Choosing the Right GPU
Consumer vs. Data Center GPUs
For production inference, data center GPUs are strongly recommended:
| GPU | VRAM | Use Case |
|---|---|---|
| NVIDIA A100 80GB | 80 GB | Standard production inference |
| NVIDIA H100 SXM | 80 GB | High-throughput, fastest inference |
| NVIDIA H200 SXM | 141 GB | Large models without sharding |
| AMD MI300X | 192 GB | Cost-effective for very large models |
| NVIDIA A10G | 24 GB | Small models, budget deployments |
Single GPU vs. Multi-GPU
If your model doesn't fit on a single GPU, you'll need tensor parallelism:
- 7B-13B models: Single A100 or H100
- 34B-70B models: 2-4 GPUs with tensor parallelism
- 70B+ models: 4-8 GPUs, consider pipeline parallelism
⚠️ Warning: Multi-GPU setups add latency from inter-GPU communication. NVLink-connected GPUs (like H100 SXM) minimize this overhead. PCIe connections can become a bottleneck.

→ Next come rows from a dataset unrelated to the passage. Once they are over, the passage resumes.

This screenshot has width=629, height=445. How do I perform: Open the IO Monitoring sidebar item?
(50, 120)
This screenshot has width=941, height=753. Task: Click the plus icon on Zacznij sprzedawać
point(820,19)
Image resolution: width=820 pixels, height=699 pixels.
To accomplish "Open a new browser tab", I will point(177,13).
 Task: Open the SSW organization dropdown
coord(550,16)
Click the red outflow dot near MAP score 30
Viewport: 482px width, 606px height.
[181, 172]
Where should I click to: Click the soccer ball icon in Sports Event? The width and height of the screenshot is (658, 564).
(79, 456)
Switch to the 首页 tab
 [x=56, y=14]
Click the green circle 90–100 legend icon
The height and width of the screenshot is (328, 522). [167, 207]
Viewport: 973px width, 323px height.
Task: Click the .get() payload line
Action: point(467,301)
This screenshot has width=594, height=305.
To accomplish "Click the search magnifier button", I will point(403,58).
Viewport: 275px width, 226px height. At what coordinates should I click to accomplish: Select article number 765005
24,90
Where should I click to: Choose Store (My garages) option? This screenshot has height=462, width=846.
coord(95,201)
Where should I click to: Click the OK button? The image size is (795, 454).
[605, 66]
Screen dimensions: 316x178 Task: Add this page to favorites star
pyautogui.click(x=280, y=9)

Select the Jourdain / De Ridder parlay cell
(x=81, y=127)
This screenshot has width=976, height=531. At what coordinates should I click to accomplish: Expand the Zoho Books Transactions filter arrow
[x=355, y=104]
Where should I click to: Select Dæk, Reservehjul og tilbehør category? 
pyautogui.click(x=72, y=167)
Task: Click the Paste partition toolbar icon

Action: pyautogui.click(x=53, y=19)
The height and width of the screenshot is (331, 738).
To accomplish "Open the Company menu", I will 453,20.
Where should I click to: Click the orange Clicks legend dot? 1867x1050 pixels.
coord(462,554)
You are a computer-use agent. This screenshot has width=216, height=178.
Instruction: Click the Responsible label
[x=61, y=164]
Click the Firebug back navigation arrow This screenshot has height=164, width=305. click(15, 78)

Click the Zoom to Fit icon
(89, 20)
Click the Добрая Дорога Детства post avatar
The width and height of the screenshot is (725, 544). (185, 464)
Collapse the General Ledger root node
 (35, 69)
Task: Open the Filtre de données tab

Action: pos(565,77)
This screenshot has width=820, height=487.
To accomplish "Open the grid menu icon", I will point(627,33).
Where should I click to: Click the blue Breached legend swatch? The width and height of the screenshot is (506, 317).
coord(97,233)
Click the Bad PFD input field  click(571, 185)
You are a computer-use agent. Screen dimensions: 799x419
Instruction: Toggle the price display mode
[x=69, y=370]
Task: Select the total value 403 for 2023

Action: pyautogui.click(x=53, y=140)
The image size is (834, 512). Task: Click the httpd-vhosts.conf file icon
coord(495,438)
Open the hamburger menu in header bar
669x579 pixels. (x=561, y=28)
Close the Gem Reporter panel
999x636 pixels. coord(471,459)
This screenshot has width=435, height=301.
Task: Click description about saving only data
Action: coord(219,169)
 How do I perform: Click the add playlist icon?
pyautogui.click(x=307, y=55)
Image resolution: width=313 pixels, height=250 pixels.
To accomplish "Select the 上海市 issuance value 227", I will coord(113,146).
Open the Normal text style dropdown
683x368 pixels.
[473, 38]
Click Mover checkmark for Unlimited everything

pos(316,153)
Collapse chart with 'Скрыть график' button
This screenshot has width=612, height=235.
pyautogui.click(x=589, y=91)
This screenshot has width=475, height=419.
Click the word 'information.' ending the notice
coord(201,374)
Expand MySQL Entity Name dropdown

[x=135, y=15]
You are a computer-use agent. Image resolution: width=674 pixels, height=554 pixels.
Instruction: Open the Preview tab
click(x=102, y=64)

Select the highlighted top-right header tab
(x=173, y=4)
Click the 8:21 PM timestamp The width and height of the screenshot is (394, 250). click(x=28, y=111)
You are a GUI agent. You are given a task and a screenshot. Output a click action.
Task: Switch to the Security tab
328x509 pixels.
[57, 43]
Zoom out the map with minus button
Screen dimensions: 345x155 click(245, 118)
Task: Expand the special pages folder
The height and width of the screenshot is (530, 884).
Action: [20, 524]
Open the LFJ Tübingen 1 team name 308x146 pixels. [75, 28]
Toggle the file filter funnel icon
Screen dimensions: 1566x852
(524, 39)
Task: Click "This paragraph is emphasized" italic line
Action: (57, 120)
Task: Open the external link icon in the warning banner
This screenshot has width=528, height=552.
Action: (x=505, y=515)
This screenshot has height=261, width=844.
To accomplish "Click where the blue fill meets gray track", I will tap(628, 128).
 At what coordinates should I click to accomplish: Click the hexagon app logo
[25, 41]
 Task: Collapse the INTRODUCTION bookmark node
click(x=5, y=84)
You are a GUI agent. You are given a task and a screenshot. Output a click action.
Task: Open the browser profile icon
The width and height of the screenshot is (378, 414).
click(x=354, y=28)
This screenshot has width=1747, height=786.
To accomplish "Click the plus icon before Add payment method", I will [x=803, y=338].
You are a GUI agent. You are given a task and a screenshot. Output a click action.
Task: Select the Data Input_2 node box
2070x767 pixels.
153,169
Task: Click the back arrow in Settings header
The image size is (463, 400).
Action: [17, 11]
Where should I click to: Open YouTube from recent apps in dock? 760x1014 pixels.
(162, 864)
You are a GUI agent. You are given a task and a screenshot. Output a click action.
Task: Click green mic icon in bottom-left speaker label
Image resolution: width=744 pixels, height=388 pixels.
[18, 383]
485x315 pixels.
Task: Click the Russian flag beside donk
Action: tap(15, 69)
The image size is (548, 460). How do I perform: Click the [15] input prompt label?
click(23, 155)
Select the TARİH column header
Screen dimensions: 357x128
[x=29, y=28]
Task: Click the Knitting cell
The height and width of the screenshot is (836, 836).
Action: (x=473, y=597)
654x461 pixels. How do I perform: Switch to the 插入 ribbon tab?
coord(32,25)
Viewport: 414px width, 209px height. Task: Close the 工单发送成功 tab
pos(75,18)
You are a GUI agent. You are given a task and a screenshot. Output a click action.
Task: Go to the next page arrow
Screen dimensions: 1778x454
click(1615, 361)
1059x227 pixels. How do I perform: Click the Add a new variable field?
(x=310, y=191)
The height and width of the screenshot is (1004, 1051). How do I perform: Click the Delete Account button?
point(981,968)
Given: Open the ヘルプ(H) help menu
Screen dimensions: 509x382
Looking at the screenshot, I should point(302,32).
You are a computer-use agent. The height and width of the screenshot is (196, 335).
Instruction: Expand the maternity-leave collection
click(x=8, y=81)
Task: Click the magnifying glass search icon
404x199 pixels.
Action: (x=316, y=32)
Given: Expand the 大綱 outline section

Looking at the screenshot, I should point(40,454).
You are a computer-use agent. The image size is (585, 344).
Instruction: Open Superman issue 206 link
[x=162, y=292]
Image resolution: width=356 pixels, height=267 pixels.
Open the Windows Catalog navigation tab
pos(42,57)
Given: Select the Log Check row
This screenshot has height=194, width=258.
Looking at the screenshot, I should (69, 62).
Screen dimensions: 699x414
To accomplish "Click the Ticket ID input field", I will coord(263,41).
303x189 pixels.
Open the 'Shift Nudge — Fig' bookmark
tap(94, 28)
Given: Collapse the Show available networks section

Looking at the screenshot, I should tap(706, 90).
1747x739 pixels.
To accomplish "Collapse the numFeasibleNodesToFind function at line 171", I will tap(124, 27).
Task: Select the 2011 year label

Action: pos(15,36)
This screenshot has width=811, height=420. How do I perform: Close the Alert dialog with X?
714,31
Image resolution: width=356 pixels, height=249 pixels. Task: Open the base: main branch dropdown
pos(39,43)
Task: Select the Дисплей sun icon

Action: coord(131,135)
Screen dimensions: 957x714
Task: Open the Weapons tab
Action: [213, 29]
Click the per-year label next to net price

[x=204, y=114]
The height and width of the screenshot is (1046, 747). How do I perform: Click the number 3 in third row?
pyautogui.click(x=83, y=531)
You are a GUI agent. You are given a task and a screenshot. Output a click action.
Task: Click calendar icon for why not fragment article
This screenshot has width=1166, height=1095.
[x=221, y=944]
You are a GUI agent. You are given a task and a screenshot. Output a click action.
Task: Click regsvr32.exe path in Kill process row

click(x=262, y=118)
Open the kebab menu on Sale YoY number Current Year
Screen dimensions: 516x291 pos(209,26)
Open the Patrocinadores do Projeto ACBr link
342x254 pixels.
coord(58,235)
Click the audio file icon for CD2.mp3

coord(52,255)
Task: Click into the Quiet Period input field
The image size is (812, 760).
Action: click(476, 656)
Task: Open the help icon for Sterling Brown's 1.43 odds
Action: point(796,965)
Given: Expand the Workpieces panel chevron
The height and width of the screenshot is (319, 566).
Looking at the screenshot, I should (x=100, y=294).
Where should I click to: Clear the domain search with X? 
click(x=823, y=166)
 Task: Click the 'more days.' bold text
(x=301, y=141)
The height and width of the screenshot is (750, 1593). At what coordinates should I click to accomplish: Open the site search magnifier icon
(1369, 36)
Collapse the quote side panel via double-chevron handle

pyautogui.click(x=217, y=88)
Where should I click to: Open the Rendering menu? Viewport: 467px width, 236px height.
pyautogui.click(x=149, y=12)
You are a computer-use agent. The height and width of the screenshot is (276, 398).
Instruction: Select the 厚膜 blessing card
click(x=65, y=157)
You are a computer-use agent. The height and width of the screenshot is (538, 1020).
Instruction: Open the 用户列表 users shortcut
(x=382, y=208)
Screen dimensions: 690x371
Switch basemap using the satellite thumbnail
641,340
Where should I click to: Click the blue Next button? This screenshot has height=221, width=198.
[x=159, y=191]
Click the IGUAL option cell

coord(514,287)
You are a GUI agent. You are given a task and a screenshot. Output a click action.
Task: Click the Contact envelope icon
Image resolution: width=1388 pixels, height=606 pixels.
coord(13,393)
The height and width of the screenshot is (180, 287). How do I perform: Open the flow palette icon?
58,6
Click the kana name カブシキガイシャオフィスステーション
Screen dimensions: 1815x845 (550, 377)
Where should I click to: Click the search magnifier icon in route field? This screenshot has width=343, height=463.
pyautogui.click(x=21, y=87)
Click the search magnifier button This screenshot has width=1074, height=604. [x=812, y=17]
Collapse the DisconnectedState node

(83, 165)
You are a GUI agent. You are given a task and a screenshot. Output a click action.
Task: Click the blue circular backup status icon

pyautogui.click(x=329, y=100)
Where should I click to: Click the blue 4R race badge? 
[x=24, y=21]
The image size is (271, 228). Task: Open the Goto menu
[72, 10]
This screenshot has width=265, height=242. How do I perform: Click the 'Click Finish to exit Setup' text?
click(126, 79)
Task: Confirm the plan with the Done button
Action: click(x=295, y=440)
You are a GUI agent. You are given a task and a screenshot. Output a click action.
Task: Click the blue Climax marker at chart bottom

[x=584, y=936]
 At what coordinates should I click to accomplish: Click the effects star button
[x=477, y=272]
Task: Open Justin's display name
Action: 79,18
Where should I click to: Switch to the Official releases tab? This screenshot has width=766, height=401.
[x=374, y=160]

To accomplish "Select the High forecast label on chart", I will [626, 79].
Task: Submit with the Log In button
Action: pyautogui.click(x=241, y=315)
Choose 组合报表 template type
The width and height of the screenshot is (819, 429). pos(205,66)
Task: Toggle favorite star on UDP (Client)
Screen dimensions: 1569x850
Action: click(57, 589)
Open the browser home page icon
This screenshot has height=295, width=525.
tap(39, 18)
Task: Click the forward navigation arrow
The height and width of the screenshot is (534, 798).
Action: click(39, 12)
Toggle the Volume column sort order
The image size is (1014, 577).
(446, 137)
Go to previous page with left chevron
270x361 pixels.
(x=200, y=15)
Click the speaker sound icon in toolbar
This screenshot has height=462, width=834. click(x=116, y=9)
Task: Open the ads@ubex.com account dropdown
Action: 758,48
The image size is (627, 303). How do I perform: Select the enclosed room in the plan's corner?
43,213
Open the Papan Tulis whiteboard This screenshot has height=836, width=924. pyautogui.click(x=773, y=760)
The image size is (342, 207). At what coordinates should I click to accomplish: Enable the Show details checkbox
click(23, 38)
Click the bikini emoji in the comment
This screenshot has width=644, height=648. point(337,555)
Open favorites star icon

Cost Optimization Strategies
1. Quantization
Reducing precision is the most impactful optimization:
- FP16 → INT8: ~50% memory reduction, minimal quality loss
- FP16 → INT4 (GPTQ/AWQ): ~75% memory reduction, slight quality loss
- FP16 → GGUF Q4_K_M: Good balance for CPU+GPU hybrid inference
2. Right-Size Your Context Window
Don't allocate 128K context if your average request uses 2K. Configure your serving framework to limit max sequence length.
3. Batching
Dynamic batching dramatically improves throughput:
Throughput improvement with batching:
Batch 1: 100 tokens/sec
Batch 8: 650 tokens/sec (6.5x)
Batch 32: 1800 tokens/sec (18x)
4. Spot/Preemptible Instances
For non-latency-critical workloads, spot instances can reduce GPU costs by 60-70%.
Quick Sizing Reference
For common models running in FP16 with typical serving overhead:
| Model | Min VRAM | Recommended GPU | Monthly Cost (Cloud) |
|---|---|---|---|
| Llama 3 8B | 18 GB | 1× A10G | ~$400 |
| Mistral 7B | 16 GB | 1× A10G | ~$400 |
| Llama 3 70B | 150 GB | 2× A100 80GB | ~$4,000 |
| Mixtral 8×7B | 90 GB | 2× A100 80GB | ~$4,000 |
| Llama 3 70B (INT4) | 40 GB | 1× A100 80GB | ~$2,000 |
Next Steps
- Estimate your requirements using the formulas above
- Use our GPU sizing calculator for instant recommendations
- Compare GPU options in our infrastructure catalog
- Start small — launch with quantized models and scale up based on quality needs
The right GPU setup balances performance, cost, and headroom for growth. Don't over-invest upfront — modern serving frameworks make it easy to scale horizontally as demand grows.